Aunque las lluvias y las inundaciones provocaron una sobrecarga en los sistemas hidroeléctricos, lo que interrumpió el servicio de energía y causó daños en la infraestructura, el Gobierno no acreditó que los percances “hayan generado impactos en el mercado de energía mayorista”, sostuvo la Procuraduría. La Corte estuvo de acuerdo con el Ministerio Público.
No fue la primera vez que el Ejecutivo alude al mercado de energía para recaudar plata que responda a un estado de excepción. Con la fallida emergencia económica de diciembre de 2025, la que respondía al archivo de la reforma tributaria en el Congreso, el Gobierno ordenó una contribución en especie de parte de las generadoras.
Las empresas debían aportar un 12% de la energía que venden en la bolsa mayorista. El objetivo era garantizar continuidad en las compañías intervenidas, como la sucesora de Electricaribe. La Procuraduría investiga la intervención de la superintendencia en Air-e, porque la agencia estatal “no fue clara en sus explicaciones”.

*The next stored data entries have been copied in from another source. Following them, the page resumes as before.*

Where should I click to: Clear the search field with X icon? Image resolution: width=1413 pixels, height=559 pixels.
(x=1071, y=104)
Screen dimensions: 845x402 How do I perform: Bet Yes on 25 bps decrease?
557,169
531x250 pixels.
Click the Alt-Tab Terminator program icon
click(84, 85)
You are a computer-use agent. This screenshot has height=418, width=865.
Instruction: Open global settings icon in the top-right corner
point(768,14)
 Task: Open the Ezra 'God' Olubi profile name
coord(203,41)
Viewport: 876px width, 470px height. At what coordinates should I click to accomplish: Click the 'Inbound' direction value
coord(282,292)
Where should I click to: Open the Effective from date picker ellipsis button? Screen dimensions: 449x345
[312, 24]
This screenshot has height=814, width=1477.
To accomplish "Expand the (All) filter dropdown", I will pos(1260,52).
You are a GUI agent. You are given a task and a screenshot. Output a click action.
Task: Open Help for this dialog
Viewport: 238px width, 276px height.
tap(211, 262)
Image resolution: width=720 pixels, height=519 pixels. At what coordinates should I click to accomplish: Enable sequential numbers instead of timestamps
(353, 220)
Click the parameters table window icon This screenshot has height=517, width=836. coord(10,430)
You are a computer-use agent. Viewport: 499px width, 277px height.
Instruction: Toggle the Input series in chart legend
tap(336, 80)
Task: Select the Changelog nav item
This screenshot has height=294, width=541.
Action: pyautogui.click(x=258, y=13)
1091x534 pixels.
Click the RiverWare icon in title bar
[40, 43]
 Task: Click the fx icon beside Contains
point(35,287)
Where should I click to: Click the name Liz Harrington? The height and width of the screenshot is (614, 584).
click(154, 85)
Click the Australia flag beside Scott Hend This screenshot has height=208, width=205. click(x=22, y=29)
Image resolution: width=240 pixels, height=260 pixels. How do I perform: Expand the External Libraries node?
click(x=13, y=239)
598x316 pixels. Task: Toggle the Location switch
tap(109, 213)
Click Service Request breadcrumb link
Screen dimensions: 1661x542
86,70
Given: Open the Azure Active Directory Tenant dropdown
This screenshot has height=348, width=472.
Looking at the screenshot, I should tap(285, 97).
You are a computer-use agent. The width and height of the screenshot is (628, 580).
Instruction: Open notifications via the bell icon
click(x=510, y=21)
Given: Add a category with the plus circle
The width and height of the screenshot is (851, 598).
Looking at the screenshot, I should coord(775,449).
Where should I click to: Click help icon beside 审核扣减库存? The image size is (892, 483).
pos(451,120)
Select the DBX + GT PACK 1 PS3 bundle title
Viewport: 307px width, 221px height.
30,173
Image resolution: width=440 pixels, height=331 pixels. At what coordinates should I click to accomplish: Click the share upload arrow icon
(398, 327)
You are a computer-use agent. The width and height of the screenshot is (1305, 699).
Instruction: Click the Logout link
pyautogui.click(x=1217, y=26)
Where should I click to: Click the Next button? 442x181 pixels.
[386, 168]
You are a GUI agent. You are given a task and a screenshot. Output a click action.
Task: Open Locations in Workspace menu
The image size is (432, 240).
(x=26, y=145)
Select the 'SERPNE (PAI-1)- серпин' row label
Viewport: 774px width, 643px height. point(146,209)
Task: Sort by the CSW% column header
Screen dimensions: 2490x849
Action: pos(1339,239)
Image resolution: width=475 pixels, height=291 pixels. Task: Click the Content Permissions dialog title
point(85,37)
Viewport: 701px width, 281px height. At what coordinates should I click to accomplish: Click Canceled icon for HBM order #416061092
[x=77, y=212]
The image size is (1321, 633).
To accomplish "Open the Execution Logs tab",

En octubre de 2025, un año después de la toma forzosa de la comercializadora, el ente de control indicó que la superintendencia no sustentó “con suficiencia” por qué controla la empresa. El Ministerio Público ha cuestionado que la Superservicios no cuente con “planes definitivos” para garantizar la prestación del servicio.
La Corte ordenó, cuando se pronunció sobre el Decreto 44 de 2026 —derivado de la emergencia del año pasado—, reconocerles en el impuesto de renta un descuento por el valor que pagaron. Si el beneficio supera los límites del Estatuto Tributario, el excedente podrá ser imputado en los siguientes años.
El punto es que, en el marco de la emergencia económica de este año —la del Decreto 150 de 2026, no la del 1390 de 2025, que la Corte ya tumbó—, el Gobierno no justificó cómo una problemática estructural, como las deudas de las empresas de energía, como Afinia y Air-e, se conecta con vasta ola invernal de enero.
Claves del tema, en cuatro preguntas:
¿Qué decidió la Corte Constitucional sobre la emergencia económica por la ola invernal de 2026?
La Sala Plena declaró exequible el Decreto 150 de 2026, con el que el Gobierno decretó la emergencia económica para atender las inundaciones que afectaron a 181 municipios del Caribe y el noroccidente del país. La ponencia del magistrado Miguel Polo Rosero obtuvo ocho votos favorables y uno parcialmente en contra.
¿Qué argumentos del Gobierno fueron rechazados por la Corte?
La Corte concluyó que tres de los fundamentos usados para declarar la emergencia eran inconstitucionales: la crisis financiera de empresas del sector eléctrico, los problemas de acceso a la tierra y ocupación de baldíos, y los asuntos relacionados con la actualización de POMCA y delimitación de rondas hídricas. Consideró que se trata de problemas estructurales que no guardan una relación suficiente con la emergencia climática.
¿Qué límites le impuso el alto tribunal al estado de excepción?
La emergencia solo podrá aplicarse en los municipios afectados por el fenómeno climático o en aquellos donde se demuestre una afectación directa. Además, la Corte prohibió utilizar las facultades extraordinarias para impulsar reformas estructurales o financiar obras de reconstrucción sin una conexión clara con la atención y rehabilitación de la crisis.
¿Por qué la Corte cuestionó las medidas sobre tierras y energía?
El tribunal estimó que el Gobierno no demostró que los problemas históricos de acceso a la tierra ni las deudas de empresas como Air-e y Afinia fueran consecuencia de las inundaciones. Por esa razón, mantuvo sus reparos frente a las facultades extraordinarias otorgadas a la Agencia Nacional de Tierras y descartó que la crisis energética justificara por sí sola medidas excepcionales dentro de la emergencia.